Diversità etniche e religiose

Nigeria: diritti umani violati
di Giorgio Castore

Distretto di Wase, Stato di Plateau, Nigeria centrale. L'accusa di un leader della comunità nei confronti dei militari governativi è di uccisione di dozzine di civili e di incendi di villaggi a seguito della morte di sei soldati per mano di appartenenti ad una etnia locale. L'esercito nega l'uccisione di civili, affermando di aver ingaggiato uno scontro con una milizia locale.
Secondo alcune testimonianze il motivo dello scontro, sarebbe da ricercare in presunti furti di bestiame. Insomma: pastori contro agricoltori. Col risultato denunciato di 38 vittime, numero che secondo altre fonti sale a 80.
Su un fatto le parti concordano: Boko Haram non c'entra nulla.
La città di Wase, poco distante da Lantang, principale capoluogo di residenza della etnia Tarok, dista meno di 200 chilometri da Jos, capitale dello stato di Plateau, interessata a più riprese nel corso degli ultimi decenni da violenti e sanguinosi scontri di natura incerta.
Soltanto per ricordare gli ultimi scontri, citiamo la proclamazione nel 2004 dello stato di emergenza nell'intero stato di Plateau a seguito dell'uccisione di 200 musulmani ad opera di milizie cristiane per ritorsione verso l'uccisione di giovani cristiani a Kano. Nel 2008 si contarono altre 200 vittime negli scontri a Jos tra cristiani e musulmani. Ed ancora nel 2010 per analoghi motivi nella città di Jos il bilancio fu di 149 morti a gennaio, 120 a marzo ed 80 a dicembre. Soltanto nell'eccidio di dicembre ci fu una rivendicazione da parte della setta Boko Haram.

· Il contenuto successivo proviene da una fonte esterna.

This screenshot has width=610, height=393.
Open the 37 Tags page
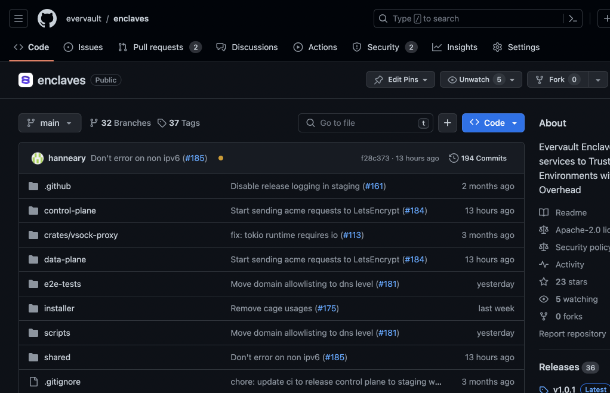tap(178, 123)
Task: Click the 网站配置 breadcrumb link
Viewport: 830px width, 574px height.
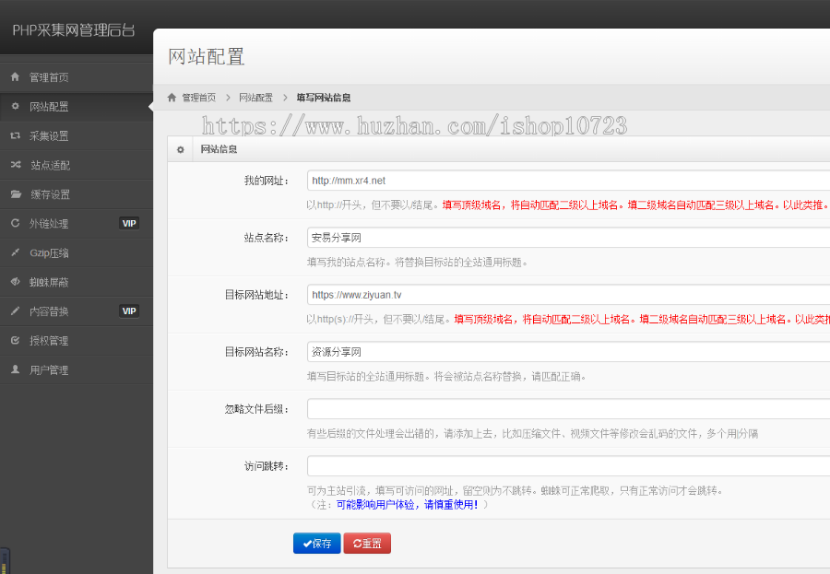Action: [256, 97]
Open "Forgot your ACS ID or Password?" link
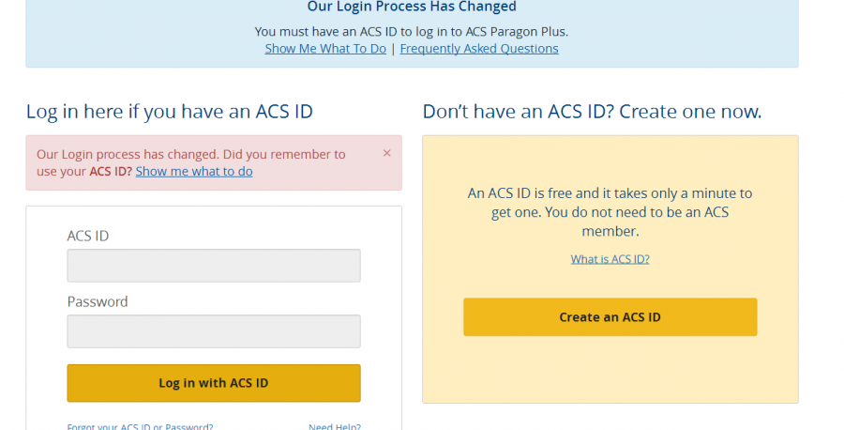Image resolution: width=844 pixels, height=430 pixels. point(140,427)
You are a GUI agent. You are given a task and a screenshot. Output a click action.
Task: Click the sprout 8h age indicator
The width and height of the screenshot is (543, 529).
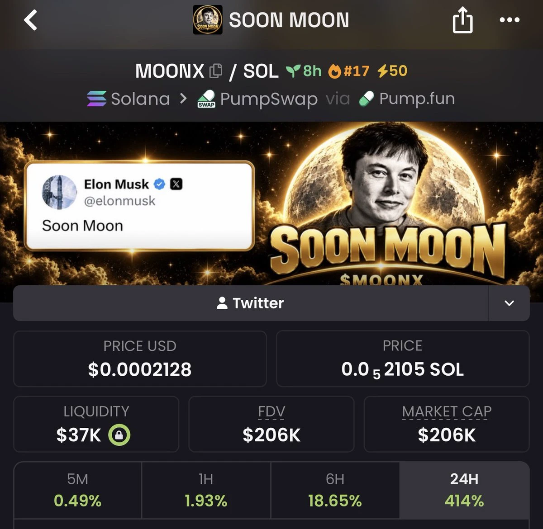click(x=304, y=71)
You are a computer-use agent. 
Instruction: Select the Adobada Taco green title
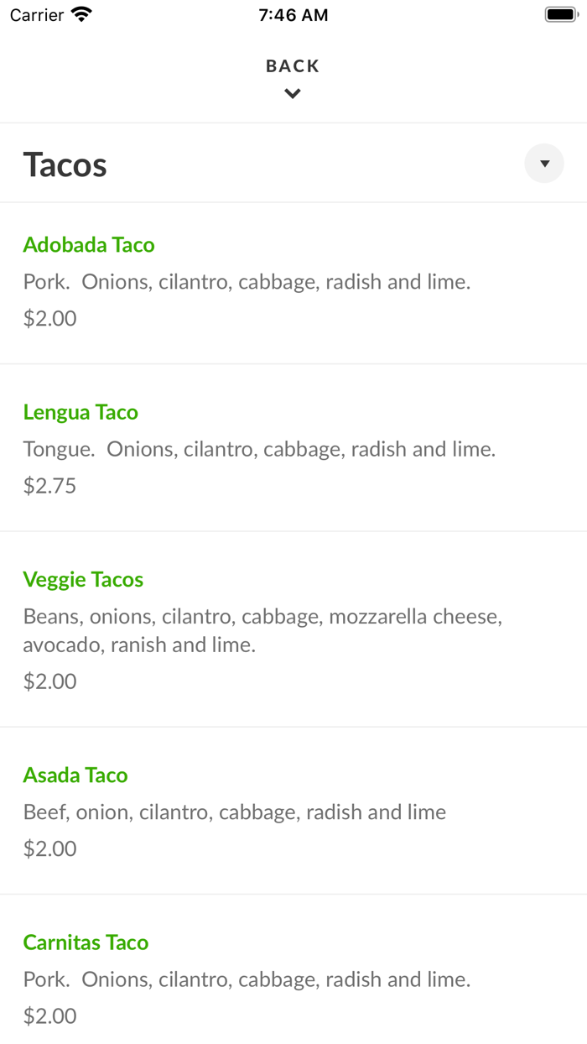[88, 244]
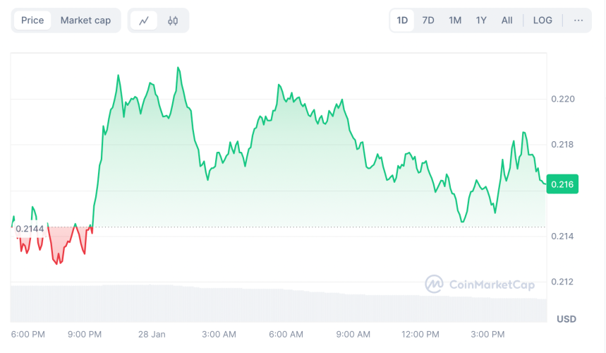Click the green 0.216 current price label
This screenshot has height=353, width=606.
click(562, 184)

Distribuzione delle Etnie sul territorio nigeriano. Fonte BBC.Nessuna delle commissioni parlamentari d'inchiesta istituite dalla fine dell'ultima dittatura (1999) è mai giunta a chiarire le responsabilità delle stragi consumatesi nello stato.
La città di Jos è considerata tra i primi insediamenti della cultura Nok, i cui reperti risalgono all'800 dopo Cristo. Nel corso dei secoli, gli insediamenti delle etnie stanziali, che più recentemente hanno registrato al proprio interno presenze di cristiani hanno fronteggiato l'arrivo di quelle nomadi, a quasi esclusiva prevalenza mussulmana, che si sono successivamente insediate nei territori. Una delle ragioni dei conflitti etnici va ricercata nella difficoltà di coesistenza pacifica: le popolazioni stanziali dedite all'agricoltura ed al commercio dei prodotti della terra, quelle di provenienza nomade dedite all'allevamento del bestiame. A quella diversità si somma quella derivante dalla differente religione.
I comportamenti delle forze armate sono spesso stati denunciati da Amnesty International in violazione dei diritti umani.